La follia woke ha segnato un altro punto. Sarah Dzafce, Miss Finlandia, perde il titolo perché su un post ha mimato gli occhi a mandorla, scrivendo «Mangiare con un cinese». Proteste social, lei si è prima malamente giustificata (mi stavo massaggiando gli occhi) e poi scusata ma Finnair e Miss Suomi hanno preso le distanze, il titolo è passato alla seconda classificata ed è stata esclusa anche da Miss Universo. Il premier Petteri Orpo (il governo finlandese ha imposto corsi antirazzisti ai ministri) ha definito il gesto «scriteriato e stupido», il partito di destra Veri Finlandesi l’ha difesa.

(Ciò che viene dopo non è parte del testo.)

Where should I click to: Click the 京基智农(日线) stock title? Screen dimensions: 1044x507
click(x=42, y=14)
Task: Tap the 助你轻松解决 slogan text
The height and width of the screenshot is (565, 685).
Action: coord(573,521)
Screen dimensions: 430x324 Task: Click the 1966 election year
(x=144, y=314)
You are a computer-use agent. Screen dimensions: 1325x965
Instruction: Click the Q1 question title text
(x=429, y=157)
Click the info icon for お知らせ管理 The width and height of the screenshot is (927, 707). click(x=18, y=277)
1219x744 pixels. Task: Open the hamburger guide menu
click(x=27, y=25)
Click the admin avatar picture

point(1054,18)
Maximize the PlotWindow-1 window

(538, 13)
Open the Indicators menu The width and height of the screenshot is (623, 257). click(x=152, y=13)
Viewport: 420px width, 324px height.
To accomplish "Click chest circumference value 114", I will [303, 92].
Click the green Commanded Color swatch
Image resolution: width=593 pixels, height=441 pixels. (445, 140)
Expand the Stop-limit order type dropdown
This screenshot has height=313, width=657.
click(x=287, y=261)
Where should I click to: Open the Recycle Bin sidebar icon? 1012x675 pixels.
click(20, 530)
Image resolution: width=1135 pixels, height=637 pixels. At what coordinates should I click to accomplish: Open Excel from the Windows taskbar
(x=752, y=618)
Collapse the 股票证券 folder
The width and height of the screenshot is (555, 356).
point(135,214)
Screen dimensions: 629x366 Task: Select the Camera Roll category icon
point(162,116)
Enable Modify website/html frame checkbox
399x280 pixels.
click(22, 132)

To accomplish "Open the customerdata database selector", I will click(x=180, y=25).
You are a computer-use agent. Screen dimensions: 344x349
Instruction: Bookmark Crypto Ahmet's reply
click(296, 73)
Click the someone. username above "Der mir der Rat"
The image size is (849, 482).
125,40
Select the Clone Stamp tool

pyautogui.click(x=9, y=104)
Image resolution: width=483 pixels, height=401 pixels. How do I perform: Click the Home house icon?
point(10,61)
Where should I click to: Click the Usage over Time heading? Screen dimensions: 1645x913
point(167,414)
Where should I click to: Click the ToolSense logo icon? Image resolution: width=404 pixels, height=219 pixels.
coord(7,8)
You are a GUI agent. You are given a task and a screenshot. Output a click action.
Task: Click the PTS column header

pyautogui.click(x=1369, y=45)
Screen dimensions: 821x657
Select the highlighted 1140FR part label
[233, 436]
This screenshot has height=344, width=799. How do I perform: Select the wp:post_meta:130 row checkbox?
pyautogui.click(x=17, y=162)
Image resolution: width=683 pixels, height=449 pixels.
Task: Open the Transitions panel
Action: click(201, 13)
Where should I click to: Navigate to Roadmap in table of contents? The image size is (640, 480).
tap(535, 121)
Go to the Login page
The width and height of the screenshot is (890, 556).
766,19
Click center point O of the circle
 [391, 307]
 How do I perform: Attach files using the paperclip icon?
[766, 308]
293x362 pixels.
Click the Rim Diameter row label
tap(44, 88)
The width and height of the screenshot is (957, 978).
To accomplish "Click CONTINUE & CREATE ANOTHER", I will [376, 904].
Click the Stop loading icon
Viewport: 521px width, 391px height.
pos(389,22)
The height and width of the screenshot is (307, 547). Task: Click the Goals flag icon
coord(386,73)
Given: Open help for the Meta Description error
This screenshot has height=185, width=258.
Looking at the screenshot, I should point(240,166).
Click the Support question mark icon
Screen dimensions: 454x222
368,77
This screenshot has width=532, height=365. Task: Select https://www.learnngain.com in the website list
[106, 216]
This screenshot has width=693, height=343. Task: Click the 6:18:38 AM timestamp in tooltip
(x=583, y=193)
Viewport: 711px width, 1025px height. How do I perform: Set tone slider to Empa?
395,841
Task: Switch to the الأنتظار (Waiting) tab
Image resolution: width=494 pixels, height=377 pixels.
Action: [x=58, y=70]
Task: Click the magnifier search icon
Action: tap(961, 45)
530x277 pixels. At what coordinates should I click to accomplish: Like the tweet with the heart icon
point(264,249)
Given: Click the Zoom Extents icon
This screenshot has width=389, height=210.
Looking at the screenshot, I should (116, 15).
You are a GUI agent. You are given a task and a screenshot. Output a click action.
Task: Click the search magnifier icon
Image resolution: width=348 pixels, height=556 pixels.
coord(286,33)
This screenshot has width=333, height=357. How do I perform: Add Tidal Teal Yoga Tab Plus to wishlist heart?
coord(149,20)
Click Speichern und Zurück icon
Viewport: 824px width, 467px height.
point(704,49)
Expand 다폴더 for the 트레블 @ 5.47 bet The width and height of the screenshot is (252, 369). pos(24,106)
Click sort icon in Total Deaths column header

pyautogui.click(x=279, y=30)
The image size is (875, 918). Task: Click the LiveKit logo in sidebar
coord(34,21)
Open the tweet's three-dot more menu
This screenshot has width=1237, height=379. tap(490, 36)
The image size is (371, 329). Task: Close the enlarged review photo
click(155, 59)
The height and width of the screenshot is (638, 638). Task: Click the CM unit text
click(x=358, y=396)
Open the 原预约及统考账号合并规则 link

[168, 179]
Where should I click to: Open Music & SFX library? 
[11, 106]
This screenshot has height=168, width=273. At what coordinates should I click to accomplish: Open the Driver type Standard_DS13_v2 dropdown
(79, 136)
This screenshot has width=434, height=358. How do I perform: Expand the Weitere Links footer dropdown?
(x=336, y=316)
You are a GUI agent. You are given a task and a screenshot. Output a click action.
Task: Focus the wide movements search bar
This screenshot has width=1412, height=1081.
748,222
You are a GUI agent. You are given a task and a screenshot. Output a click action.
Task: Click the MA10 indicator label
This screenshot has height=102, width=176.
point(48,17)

Ora, prima di tutto c’è un’obiezione ontologica e metodologica, considerato anche il precedente diffuso sui social dell’AI che, richiesta di disegnare un orso con gli occhi a mandorla, si è rifiutata per non apparire razzista. Ma lo stigma è negli occhi di chi guarda o nella testa di chi lo proclama? Perché mimare il soma asiatico sarebbe discriminatorio se la bellezza orientale è da tutti apprezzatissima? E poi lo sberleffo, lo sfottò, l’occasionale presa in giro è davvero un male? Per quanto le nostre conoscenze dicono, secondo gli studi psico-sociologici il rischio di discriminazione passa assai più per il nascondimento che non per la relazione di questo tipo.
E poi c’è la quaestio censoria, il politicamente corretto ertosi a moralismo preventivo, controllo di ciò che si può dire e fare e del molto che viene vietato perché potenzialmente offensivo. Questione all’ordine del giorno come un tormentone di accuse speculari. Citiamo le più recenti. In primis Meloni ieri alla Camera che, evidenzia Fausto Carioti su Libero, denuncia la sinistra capace di «chiedere la censura delle case editrici di libri non graditi e invocare la libertà di espressione a difesa di chi inneggia ai terroristi». Poi Filippo Facci sul Giornale avverte che Barbara Floridia, presidente M5S della Commissione di Vigilanza, accusa la Rai di trasmettere troppa cronaca nera: è una strategia per influenzare il referendum sui magistrati, una “cornice narrativa” per distrarre e orientare i pubblici. Parla di “TeleMeloni”, denuncia l’occupazione dei palinsesti, richiama Tg5 negli anni ’90 e fascismo (ça va sans dire: ma con tutto questo regime, come mai la Presidenza Rai è congelata da oltre un anno?). Lodovico Festa ancora su Libero ricorda le contestazioni contro l’editrice “Passaggio al Bosco” a Più libri più liberi, Macron col bollino per i siti affidabili, la multa europea a Twitter/X per violazioni del Digital Services Act, la Polonia dove il nuovo governo interviene sui media pubblici, The Hall of Fame negli USA per monitorare i media cattivi. Infine Alberto Barachini, sottosegretario all’editoria, dopo che l’ambasciata russa ha perculato Stampa e Repubblica, dice che gli attacchi vanno “rispediti al mittente con forza”.
Tutto giustissimo, ma più che chiederci se la libertà sia sotto attacco, dovremmo domandarci se ci interessa difenderla. La facciamo cortissima, ma i valori fondanti del ‘900 occidentale (pace, progresso, lavoro e, appunto, libertà e democrazia) sono in calo di consenso e il pennacchio della libertà di espressione non ne copre il vuoto. Il divieto talvolta esiste eccome, basti ricordare la Cina: Li Ying, dissidente attivo in Italia che con White Paper protesta contro la politica zero-Covid, è vittima di una campagna di repressione con conti congelati, famiglia minacciata e telecamere davanti all’abitazione, tanto che Congresso e ambasciatrice USA ne sollecitano la protezione. Ma nel suo Paese l’apparente libertà di costumi mostrati a una telecamera ogni 20 metri di strada dà l’impressione che tutto vada bene.
E comunque una cosa è certa, cara Sarah. Non potremo più stirarci le rughe.